**Data to process**
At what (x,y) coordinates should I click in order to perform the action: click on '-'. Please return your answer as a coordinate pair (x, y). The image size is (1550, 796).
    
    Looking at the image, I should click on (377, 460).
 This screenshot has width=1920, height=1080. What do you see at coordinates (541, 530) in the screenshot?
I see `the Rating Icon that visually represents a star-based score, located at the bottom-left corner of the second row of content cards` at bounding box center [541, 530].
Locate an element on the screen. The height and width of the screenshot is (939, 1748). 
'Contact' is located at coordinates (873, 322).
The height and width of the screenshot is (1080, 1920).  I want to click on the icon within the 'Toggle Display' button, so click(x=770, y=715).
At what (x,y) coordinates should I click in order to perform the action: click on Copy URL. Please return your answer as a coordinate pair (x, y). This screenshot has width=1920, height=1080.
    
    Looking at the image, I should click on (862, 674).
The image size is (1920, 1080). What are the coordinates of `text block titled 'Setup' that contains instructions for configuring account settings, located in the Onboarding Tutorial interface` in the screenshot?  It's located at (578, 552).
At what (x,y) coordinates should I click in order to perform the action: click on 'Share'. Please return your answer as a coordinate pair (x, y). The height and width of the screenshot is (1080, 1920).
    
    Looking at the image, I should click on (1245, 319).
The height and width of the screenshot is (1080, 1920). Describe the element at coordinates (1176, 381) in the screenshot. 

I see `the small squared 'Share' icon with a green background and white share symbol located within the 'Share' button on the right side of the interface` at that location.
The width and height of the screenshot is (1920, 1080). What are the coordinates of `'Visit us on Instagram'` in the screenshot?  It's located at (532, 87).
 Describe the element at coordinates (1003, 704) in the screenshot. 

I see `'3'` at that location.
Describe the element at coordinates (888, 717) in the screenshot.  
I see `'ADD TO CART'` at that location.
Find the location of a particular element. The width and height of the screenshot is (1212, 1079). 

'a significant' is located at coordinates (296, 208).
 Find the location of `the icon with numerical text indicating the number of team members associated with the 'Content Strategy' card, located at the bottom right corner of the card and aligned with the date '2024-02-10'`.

**Exercise**
Can you reproduce all of the items above word for word, without changing anything?

**Solution to this task**
At what (x,y) coordinates should I click in order to perform the action: click on '-'. Please return your answer as a coordinate pair (x, y). The image size is (1550, 796).
    
    Looking at the image, I should click on (377, 460).
 This screenshot has width=1920, height=1080. What do you see at coordinates (541, 530) in the screenshot?
I see `the Rating Icon that visually represents a star-based score, located at the bottom-left corner of the second row of content cards` at bounding box center [541, 530].
Locate an element on the screen. The height and width of the screenshot is (939, 1748). 
'Contact' is located at coordinates (873, 322).
The height and width of the screenshot is (1080, 1920).  I want to click on the icon within the 'Toggle Display' button, so click(x=770, y=715).
At what (x,y) coordinates should I click in order to perform the action: click on Copy URL. Please return your answer as a coordinate pair (x, y). This screenshot has width=1920, height=1080.
    
    Looking at the image, I should click on (862, 674).
The image size is (1920, 1080). What are the coordinates of `text block titled 'Setup' that contains instructions for configuring account settings, located in the Onboarding Tutorial interface` in the screenshot?  It's located at (578, 552).
At what (x,y) coordinates should I click in order to perform the action: click on 'Share'. Please return your answer as a coordinate pair (x, y). The height and width of the screenshot is (1080, 1920).
    
    Looking at the image, I should click on (1245, 319).
The height and width of the screenshot is (1080, 1920). Describe the element at coordinates (1176, 381) in the screenshot. 

I see `the small squared 'Share' icon with a green background and white share symbol located within the 'Share' button on the right side of the interface` at that location.
The width and height of the screenshot is (1920, 1080). What are the coordinates of `'Visit us on Instagram'` in the screenshot?  It's located at (532, 87).
 Describe the element at coordinates (1003, 704) in the screenshot. 

I see `'3'` at that location.
Describe the element at coordinates (888, 717) in the screenshot.  
I see `'ADD TO CART'` at that location.
Find the location of a particular element. The width and height of the screenshot is (1212, 1079). 

'a significant' is located at coordinates (296, 208).
 Find the location of `the icon with numerical text indicating the number of team members associated with the 'Content Strategy' card, located at the bottom right corner of the card and aligned with the date '2024-02-10'`.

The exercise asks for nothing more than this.